DeepFake Face Video Detection Using Hybrid Deep Residual Networks and LSTM Architecture

doi:10.1201/9781003003489-4

Chapter

DeepFake Face Video Detection Using Hybrid Deep Residual Networks and LSTM Architecture

ABSTRACT

Millions of images and videos are daily being shared on internet due to recent advances in social media and multimedia technology. However, many of them are manipulated using readily available image and video editing software and apps. Specifically, “DeepFake” videos, which are created by swapping an individual’s face with the face of other individual by utilising deep learning techniques, may constitute a substantial risk either to attack character of public figures or to fool automated face recognition systems.
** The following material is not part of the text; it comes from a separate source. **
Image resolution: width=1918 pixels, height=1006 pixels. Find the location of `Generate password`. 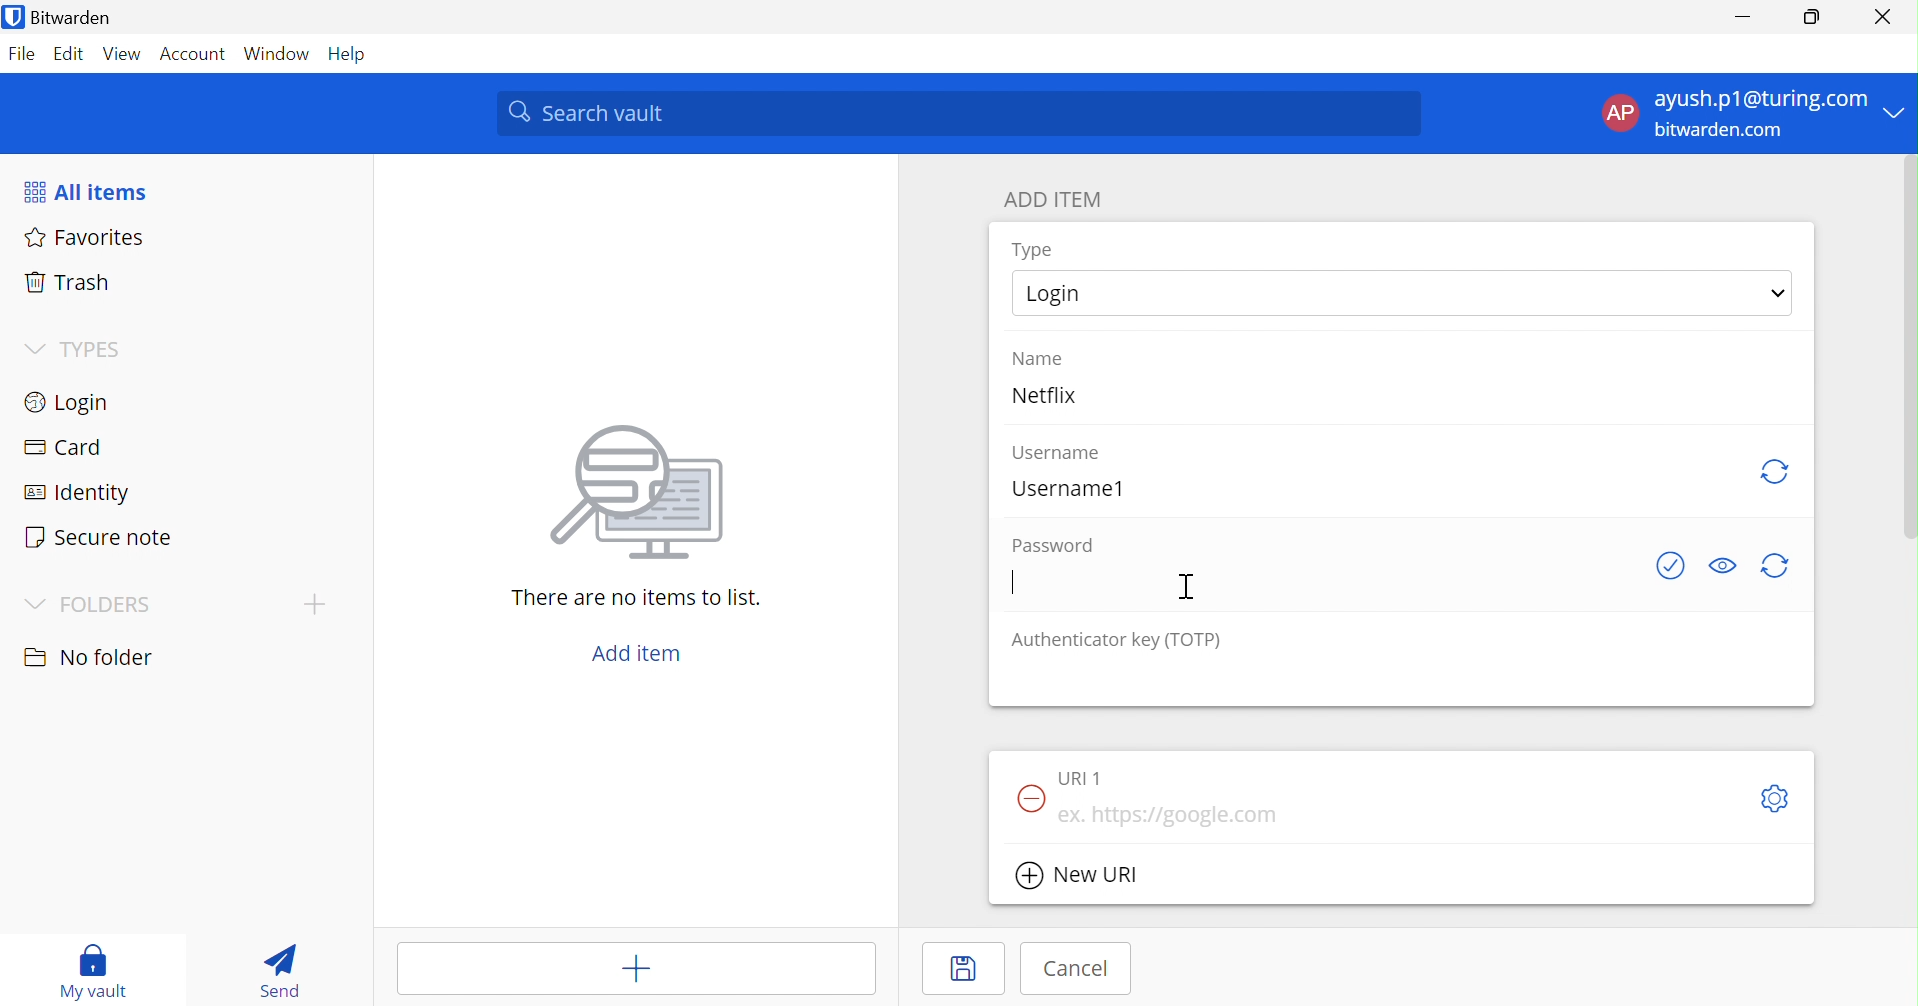

Generate password is located at coordinates (1773, 566).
In this paper, a hybrid and high-confidence DeepFake face video detection framework is proposed to discriminate manipulated face videos from non-manipulated face videos. The proposed framework is composed of three main stages: face detection, deep feature extraction, and long short-term memory (LSTM) classification. The face detection is achieved by a well-known Viola–Jones detector. The detected face images are rescaled to make them compatible with an input of the pre-trained convolutional neural network model. The residual network with 50 layers is employed for deep feature extraction. Finally, the LSTM model is considered in classification to gather final verdict: bona fide or DeepFake. The considered LSTM network contains seven layers such as input layer, two biLSTM layers, dropout layer, fully connected layer, softmax layer, and classification layer. The proposed framework is capable of spotting DeepFake face videos with high accuracy that is substantiated via experimental analysis on two diverse and publicly available datasets (i.e., Celeb-DF and DeepFakeTIMIT).